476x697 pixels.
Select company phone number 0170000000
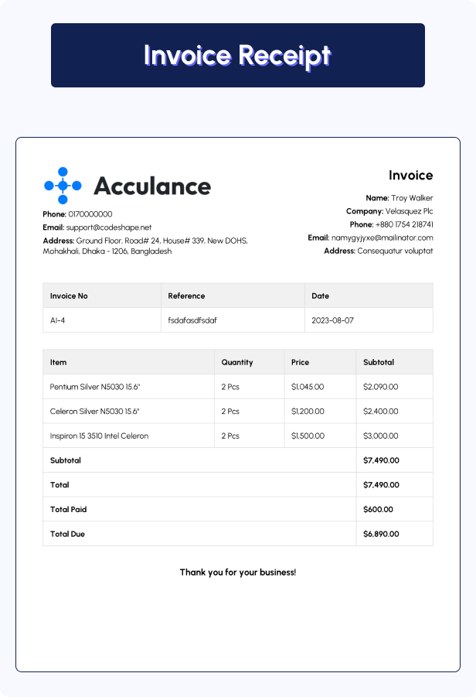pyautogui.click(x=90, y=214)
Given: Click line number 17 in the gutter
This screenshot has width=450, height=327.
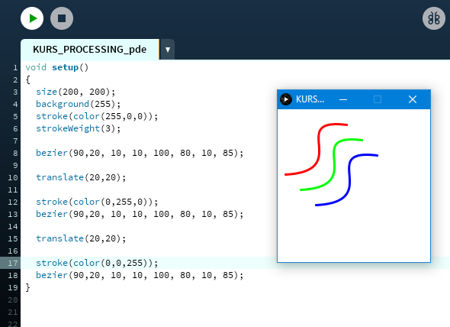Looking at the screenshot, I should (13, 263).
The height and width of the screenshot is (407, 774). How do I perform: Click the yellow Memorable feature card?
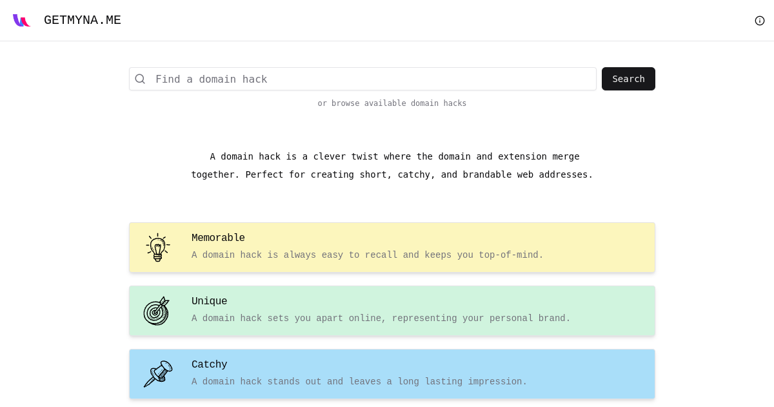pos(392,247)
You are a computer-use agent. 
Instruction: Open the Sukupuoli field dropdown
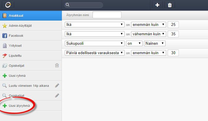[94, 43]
...
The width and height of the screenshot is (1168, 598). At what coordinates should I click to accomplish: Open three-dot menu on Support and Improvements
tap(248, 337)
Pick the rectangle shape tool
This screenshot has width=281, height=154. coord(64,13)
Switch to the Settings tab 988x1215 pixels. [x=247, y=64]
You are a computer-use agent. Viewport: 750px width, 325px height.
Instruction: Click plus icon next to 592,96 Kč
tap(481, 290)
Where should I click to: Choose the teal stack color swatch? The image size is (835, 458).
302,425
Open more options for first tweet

*ASSIGNMENT*
Go through the material above and copy each line that holds the string "pixels".

*WRITTEN ANSWER*
476x697 pixels.
Switch to the Settings tab 988x1215 pixels. [x=247, y=64]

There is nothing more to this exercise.